Claudio De Vito – Il brodino caldo assaporato una settimana fa contro il Bari ha prodotto gli effetti sperati sul piano della prestazione e dell’atteggiamento, meno su quello del risultato. L’Avellino di Vicenza ha dimostrato di essere guarito dal raffreddore post derby presentandosi al “Romeo Menti” con fare propositivo ed esclusivamente volto a prendere il sopravvento sull’avversario. I biancoverdi sono saliti sui Monti Berici con il chiaro intento di far male.
E non era un gioco da ragazzi considerata l’assenza dell’uomo simbolo, del trascinatore, del totem Gigi Castaldo bloccato a casa da un acciacco che, carta d’identità alla mano, ci sta tutto e va preventivato nell’arco della stagione. In difesa inoltre le solite porte girevoli dell’ultimo periodo a causa delle squalifiche di Pucino e Chiosa e dell’influenza occorsa a Rea.
Eppure l’Avelino ha saputo reinventarsi con quell’animus pugnandi che ha condito una prova di spessore agonistico e tecnico insieme. Vietato speculare. Attilio Tesser non riesce proprio a farlo e ancora una volta ha ordinato ai suoi di imporre i propri ritmi sulla scorta di una condizione fisica che cresce partita dopo partita.
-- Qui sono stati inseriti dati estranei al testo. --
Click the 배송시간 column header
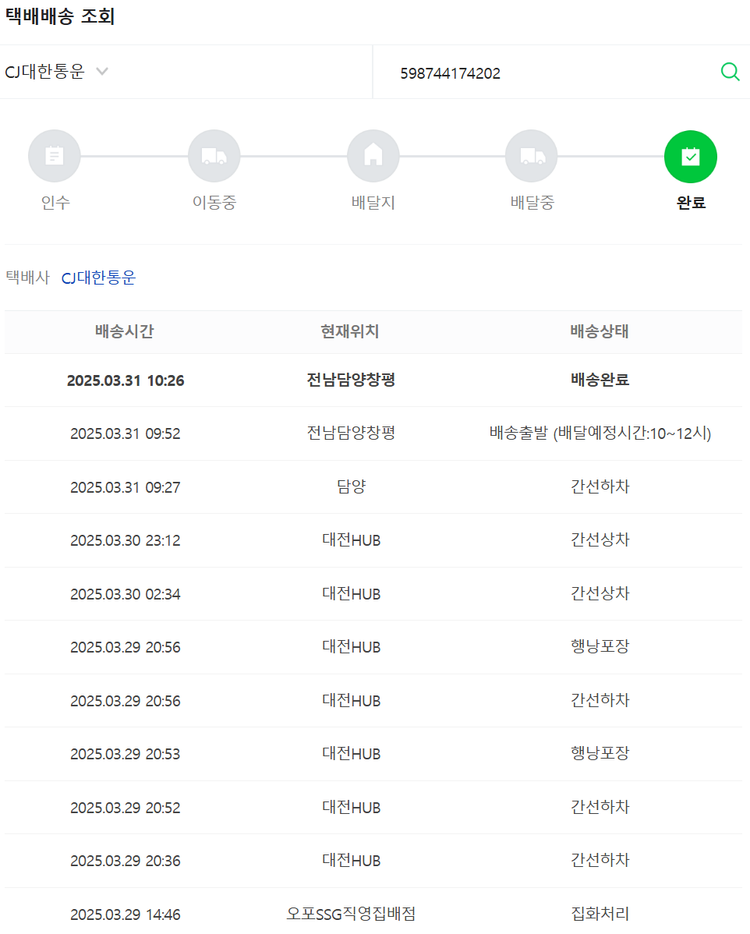The width and height of the screenshot is (750, 934). pyautogui.click(x=125, y=332)
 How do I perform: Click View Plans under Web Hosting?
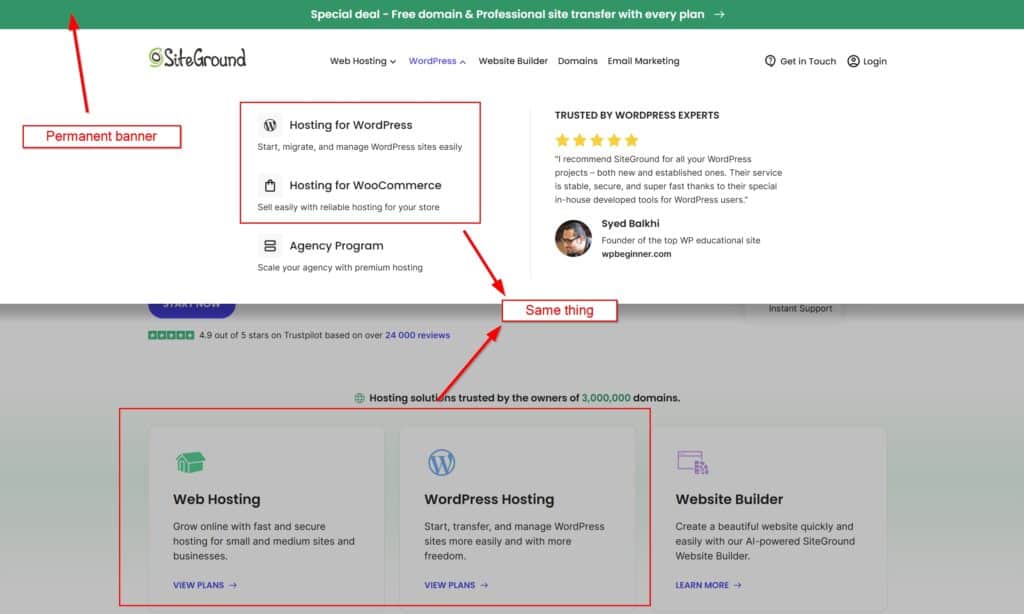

Dopo un avvio contratto offerto al Vicenza come valvola di sfogo della sua fame di punti, l’Avellino è venuto fuori con sicurezza e creando le occasioni migliori del match.
Il palo di Tavano (scaturito da palla inattiva) e la chance colossale di Mokulu – innescato magistralmente dal partner d’attacco – a tu per tu con il portiere gridano ancora vendetta, ma l’Avellino, complice un Visconti finalmente sui livelli di spinta dell’età rastelliana, ha alzato il ritmo anche sulla corsia mancina con l’ex Cremonese che nell’arco dell’intera partita si è proposto costringendo Galano a preoccuparsi più di contenere che di offendere. Suo il traversone per la zampata mancata da Mokulu sotto misura sempre nel primo tempo.
Nella ripresa, Arini e compagni hanno legittimato la superiorità ai cosiddetti punti sfiorando la rete con Insigne, ancora con Mokulu e Tavano, quest’ultimo in palla e sempre nel vivo della manovra offensiva. Una prova di carattere a tutti gli effetti, da vera squadra che punta ad un piazzamento play-off. Peccato ancora una volta per la mole di palle gol sprecate che gli attaccanti avrebbero dovuto capitalizzare.
E’ probabilmente questo l’unico neo di un Avellino che a Vicenza ha conquistato la scena dando la sua impronta di personalità e temperamento ad una gara in cui c’è stata anche la solidità del reparto difensivo. La condotta nelle retrovie è stata impeccabile o quasi, con tutti gli interpreti chiamati in causa nel corso del match abili a limitare l’enorme potenziale di fuoco di un Vicenza che puntualmente attaccava con gli uomini del tridente, con gli inserimenti degli interni Sbrissa e Signori e degli esterni di difesa Laverone (solitamente più a suo agio come attaccante esterno) e D’Elia.
A conti fatti, affermare che il pari stia un po’ stretto alla formazione di Tesser non è affatto blasfemia perché l’Avellino si è presentato a Vicenza con il piglio della grande squadra sicura dei propri mezzi. La strada tracciata è quella giusta. L’Avellino possiede tutte le credenziali per sgomitare nella bagarre play-off a patto che lo spirito sia sempre quello di Vicenza e la cattiveria in area di rigore torni ad essere quella del girone d’andata.